┌──

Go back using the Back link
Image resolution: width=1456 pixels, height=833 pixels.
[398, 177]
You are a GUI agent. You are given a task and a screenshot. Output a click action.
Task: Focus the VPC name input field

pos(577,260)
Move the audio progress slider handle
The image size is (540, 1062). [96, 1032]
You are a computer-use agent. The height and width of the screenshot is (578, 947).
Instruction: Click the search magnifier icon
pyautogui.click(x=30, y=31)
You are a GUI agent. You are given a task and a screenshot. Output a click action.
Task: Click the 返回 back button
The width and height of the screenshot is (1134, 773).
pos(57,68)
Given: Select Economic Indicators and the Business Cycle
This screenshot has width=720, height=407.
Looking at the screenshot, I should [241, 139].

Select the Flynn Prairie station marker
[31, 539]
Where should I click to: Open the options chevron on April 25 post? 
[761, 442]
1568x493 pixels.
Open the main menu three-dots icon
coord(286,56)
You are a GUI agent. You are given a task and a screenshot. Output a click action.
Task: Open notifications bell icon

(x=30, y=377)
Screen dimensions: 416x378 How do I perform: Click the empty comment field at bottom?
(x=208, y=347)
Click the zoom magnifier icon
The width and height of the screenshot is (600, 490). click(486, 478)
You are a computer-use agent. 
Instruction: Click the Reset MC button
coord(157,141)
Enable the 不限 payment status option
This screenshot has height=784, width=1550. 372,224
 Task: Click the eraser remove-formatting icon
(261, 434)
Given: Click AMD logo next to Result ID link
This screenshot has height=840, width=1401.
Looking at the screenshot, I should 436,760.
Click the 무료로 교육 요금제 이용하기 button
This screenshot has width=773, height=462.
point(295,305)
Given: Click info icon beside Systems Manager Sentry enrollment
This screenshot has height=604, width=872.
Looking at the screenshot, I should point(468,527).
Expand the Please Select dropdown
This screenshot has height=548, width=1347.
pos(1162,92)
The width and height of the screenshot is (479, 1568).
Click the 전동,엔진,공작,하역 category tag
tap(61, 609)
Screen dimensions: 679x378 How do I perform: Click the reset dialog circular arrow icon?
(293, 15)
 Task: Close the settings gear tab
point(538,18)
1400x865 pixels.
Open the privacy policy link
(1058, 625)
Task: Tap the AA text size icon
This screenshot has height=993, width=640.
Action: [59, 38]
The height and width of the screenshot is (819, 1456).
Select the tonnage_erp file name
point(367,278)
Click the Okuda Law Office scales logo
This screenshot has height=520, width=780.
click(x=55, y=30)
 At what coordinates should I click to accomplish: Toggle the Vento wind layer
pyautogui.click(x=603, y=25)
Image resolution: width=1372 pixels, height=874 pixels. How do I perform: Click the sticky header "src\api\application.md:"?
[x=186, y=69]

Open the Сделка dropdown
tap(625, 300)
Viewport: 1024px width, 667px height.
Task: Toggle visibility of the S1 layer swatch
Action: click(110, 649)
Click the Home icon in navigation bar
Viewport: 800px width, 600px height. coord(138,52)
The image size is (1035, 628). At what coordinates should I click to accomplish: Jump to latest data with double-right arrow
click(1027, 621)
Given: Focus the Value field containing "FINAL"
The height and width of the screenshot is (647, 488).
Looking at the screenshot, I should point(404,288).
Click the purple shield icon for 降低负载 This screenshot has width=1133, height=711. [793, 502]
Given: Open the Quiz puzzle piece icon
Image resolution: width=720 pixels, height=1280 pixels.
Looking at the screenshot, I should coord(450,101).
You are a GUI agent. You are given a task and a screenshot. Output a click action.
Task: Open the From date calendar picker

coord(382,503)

└──

-- DIRECTIVE --
Can you repeat word for word the lines above, from the line containing "Image resolution: width=1372" up to and including the line containing "click(1027, 621)"?

-- FINAL RESULT --
Image resolution: width=1372 pixels, height=874 pixels. How do I perform: Click the sticky header "src\api\application.md:"?
[x=186, y=69]

Open the Сделка dropdown
tap(625, 300)
Viewport: 1024px width, 667px height.
Task: Toggle visibility of the S1 layer swatch
Action: click(110, 649)
Click the Home icon in navigation bar
Viewport: 800px width, 600px height. coord(138,52)
The image size is (1035, 628). At what coordinates should I click to accomplish: Jump to latest data with double-right arrow
click(1027, 621)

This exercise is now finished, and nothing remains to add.